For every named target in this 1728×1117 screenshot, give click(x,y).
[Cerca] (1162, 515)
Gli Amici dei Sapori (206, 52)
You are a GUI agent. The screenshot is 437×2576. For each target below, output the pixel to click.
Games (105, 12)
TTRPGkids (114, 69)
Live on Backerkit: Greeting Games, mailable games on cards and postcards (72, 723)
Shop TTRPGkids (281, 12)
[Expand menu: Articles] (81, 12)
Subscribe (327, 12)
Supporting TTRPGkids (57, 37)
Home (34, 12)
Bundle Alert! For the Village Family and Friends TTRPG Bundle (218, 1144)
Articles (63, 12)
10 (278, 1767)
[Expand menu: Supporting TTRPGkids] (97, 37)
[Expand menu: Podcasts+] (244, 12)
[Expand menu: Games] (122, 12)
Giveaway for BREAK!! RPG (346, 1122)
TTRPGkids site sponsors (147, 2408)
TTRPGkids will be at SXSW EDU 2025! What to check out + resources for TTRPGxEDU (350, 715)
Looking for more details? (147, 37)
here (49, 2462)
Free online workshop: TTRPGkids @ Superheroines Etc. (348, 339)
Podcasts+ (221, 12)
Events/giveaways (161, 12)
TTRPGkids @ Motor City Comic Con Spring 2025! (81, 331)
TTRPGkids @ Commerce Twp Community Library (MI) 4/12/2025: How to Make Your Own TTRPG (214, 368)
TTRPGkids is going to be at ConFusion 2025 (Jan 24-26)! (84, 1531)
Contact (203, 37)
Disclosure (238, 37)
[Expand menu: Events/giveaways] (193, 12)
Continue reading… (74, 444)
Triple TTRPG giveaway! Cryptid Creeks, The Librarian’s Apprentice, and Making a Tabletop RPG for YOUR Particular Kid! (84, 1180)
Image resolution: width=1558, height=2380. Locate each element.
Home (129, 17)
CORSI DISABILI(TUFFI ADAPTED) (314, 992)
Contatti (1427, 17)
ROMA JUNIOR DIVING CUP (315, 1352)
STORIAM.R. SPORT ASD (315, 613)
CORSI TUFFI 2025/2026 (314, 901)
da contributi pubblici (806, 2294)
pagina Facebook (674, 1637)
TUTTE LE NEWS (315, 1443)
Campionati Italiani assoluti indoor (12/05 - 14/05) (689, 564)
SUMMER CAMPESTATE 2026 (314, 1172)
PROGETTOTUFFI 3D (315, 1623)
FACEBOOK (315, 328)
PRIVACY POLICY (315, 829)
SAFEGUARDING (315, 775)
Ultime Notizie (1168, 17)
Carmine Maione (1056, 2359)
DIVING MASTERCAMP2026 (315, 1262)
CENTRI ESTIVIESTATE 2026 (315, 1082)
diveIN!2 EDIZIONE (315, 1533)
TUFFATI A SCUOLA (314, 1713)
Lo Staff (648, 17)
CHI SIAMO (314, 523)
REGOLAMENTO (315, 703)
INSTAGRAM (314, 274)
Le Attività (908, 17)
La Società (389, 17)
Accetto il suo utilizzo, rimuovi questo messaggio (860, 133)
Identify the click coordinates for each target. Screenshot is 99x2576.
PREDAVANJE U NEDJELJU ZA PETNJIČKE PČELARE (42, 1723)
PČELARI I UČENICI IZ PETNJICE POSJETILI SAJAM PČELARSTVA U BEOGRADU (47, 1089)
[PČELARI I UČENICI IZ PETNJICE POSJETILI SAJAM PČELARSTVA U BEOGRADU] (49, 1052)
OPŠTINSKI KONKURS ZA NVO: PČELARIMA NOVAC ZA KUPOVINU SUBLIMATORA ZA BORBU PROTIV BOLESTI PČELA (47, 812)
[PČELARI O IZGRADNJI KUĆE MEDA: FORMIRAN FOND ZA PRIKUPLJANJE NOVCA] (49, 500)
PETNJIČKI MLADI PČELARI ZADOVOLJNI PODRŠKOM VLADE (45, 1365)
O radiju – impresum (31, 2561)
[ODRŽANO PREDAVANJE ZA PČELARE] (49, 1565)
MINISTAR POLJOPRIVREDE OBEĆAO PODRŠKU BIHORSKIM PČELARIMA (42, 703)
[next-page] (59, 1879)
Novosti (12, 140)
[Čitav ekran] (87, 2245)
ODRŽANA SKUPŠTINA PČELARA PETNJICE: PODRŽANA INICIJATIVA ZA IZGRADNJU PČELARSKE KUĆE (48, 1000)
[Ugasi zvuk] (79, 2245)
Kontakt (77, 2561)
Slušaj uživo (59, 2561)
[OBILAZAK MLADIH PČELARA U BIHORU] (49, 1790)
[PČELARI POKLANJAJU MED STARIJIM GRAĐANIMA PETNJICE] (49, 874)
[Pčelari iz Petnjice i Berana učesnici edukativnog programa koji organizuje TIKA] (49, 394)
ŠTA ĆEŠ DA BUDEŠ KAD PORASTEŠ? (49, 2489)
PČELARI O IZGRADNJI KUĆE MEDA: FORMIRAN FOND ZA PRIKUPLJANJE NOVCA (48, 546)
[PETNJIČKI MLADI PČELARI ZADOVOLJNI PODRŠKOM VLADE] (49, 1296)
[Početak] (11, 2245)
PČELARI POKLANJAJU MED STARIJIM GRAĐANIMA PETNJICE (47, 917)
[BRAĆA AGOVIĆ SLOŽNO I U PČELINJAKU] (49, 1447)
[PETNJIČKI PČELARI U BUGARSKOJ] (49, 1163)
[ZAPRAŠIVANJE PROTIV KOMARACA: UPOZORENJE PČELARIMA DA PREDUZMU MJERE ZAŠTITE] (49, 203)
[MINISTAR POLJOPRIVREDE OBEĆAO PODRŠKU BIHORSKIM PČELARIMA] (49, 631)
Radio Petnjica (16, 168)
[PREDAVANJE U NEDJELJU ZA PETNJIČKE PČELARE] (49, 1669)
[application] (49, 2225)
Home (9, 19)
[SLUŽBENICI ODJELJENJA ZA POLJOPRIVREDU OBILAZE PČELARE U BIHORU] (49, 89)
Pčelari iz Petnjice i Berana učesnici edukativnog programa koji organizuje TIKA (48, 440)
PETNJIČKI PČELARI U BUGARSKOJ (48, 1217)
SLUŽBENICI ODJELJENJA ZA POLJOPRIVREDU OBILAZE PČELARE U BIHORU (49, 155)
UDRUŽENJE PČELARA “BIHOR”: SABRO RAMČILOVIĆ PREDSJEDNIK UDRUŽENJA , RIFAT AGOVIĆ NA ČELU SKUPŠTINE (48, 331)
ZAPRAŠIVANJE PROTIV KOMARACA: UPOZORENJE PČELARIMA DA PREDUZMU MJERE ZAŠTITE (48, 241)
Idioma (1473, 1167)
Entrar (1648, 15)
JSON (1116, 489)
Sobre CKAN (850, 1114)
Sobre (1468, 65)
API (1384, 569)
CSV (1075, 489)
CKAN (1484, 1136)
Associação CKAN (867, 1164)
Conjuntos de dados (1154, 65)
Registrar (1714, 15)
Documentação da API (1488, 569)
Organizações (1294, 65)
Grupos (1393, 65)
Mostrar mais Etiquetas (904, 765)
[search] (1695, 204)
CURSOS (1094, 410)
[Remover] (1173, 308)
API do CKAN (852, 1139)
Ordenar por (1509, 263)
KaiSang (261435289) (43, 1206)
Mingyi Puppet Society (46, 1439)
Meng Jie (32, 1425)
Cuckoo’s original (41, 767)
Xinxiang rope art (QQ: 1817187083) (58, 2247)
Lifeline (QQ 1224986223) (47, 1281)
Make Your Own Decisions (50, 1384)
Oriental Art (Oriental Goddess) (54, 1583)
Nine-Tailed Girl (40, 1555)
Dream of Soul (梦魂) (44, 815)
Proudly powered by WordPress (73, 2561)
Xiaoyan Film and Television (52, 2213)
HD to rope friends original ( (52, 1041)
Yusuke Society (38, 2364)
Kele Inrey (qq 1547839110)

-.-.-

▶ [YOUR INSTRUCTIONS]
From the records above, repeat exactly the lines from the one with "Continue reading… (74, 444)" through the one with "CORSI DISABILI(TUFFI ADAPTED) (314, 992)", both included.

▶ [TASK RESULT]
Continue reading… (74, 444)
Triple TTRPG giveaway! Cryptid Creeks, The Librarian’s Apprentice, and Making a Tabletop RPG for YOUR Particular Kid! (84, 1180)
Image resolution: width=1558, height=2380. Locate each element.
Home (129, 17)
CORSI DISABILI(TUFFI ADAPTED) (314, 992)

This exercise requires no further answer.